- **Work to be completed**
Word for word, copy the lines beginning at the one with "Image resolution: width=1456" and ending at the last line below; pictures stay out.

- **Stored data**
==============================

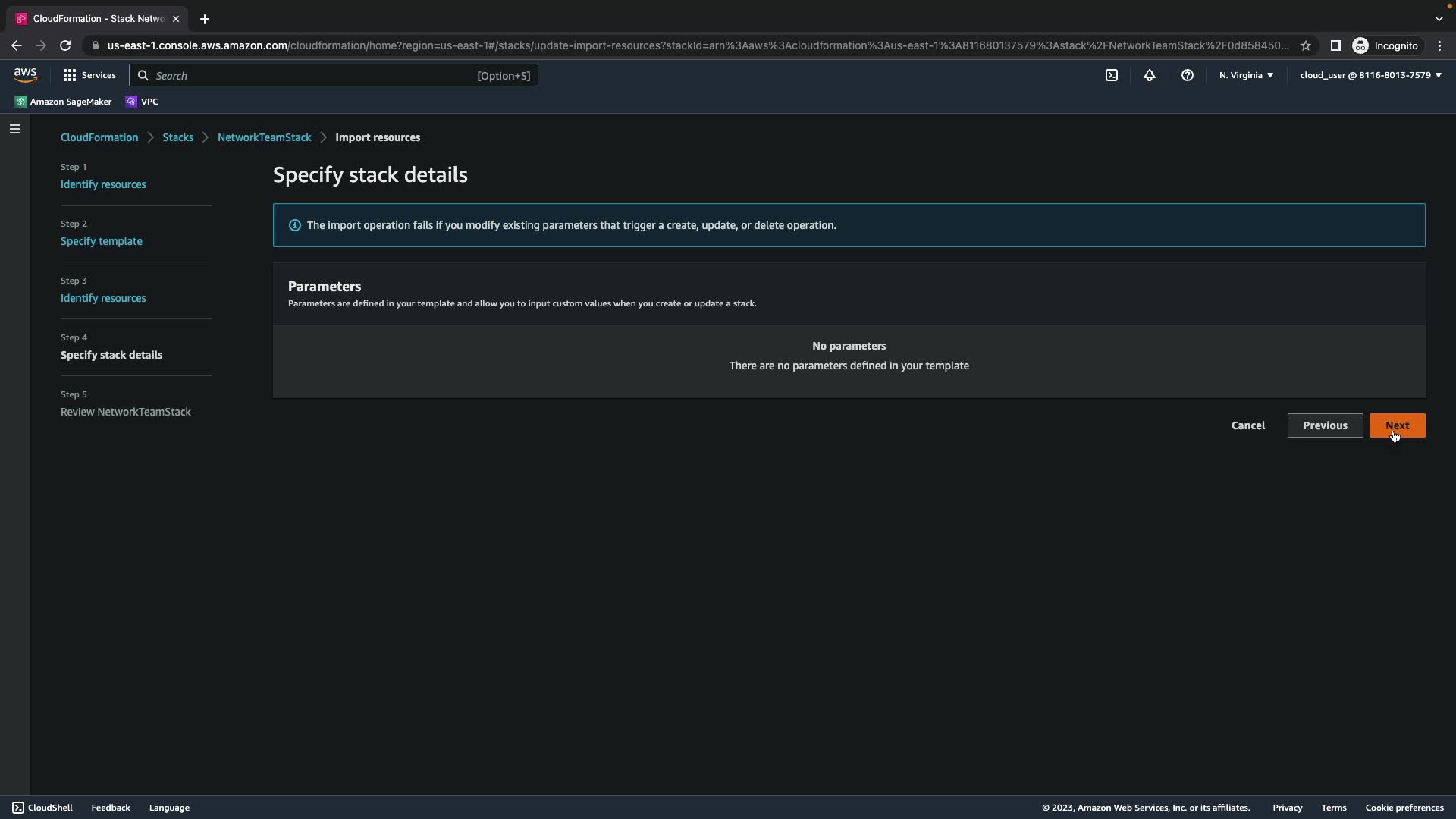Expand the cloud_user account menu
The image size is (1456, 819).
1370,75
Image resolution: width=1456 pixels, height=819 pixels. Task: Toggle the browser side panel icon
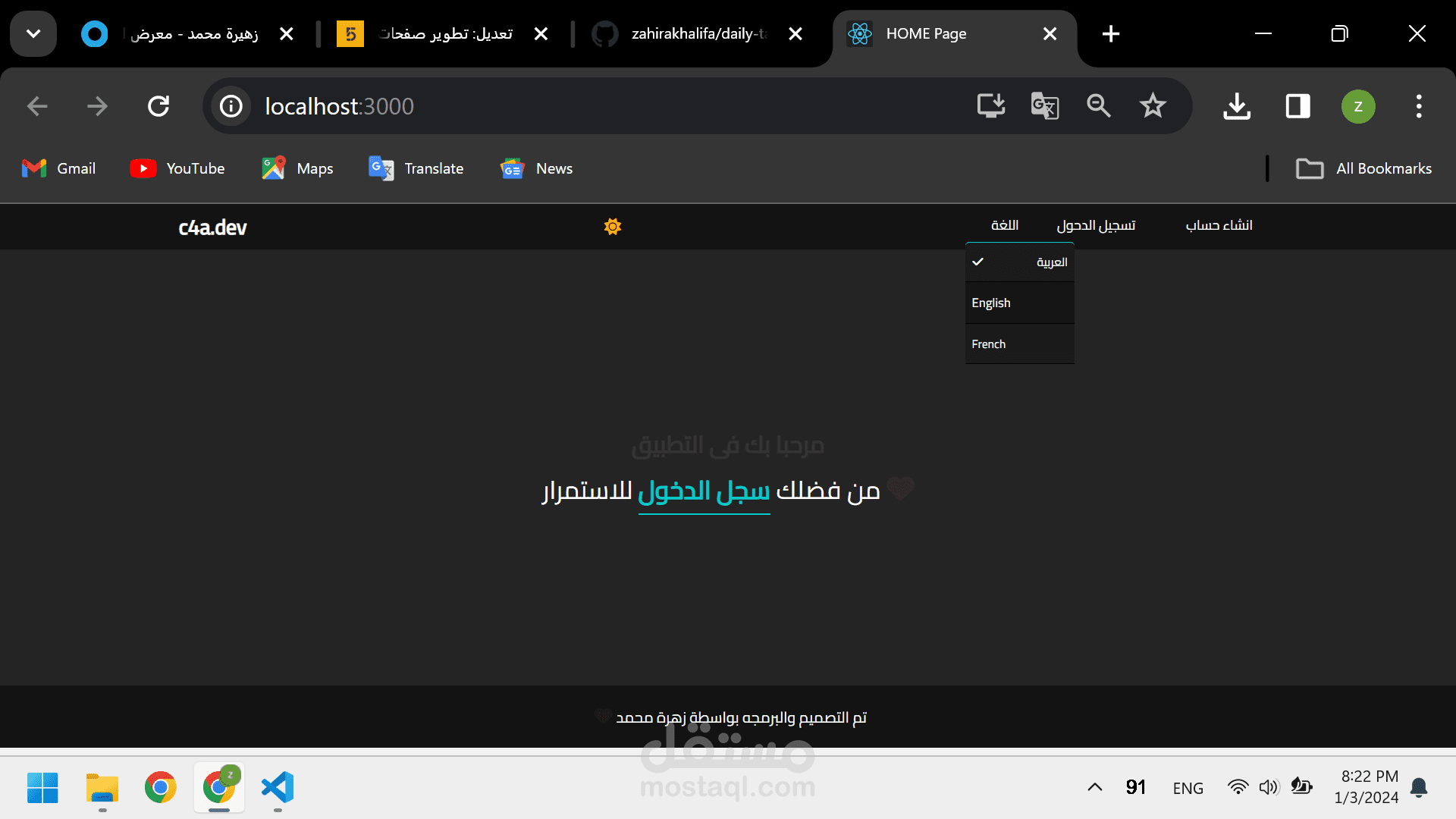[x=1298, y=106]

==============================

- **Response to this exercise**
Image resolution: width=1456 pixels, height=819 pixels. Task: Toggle the browser side panel icon
[x=1298, y=106]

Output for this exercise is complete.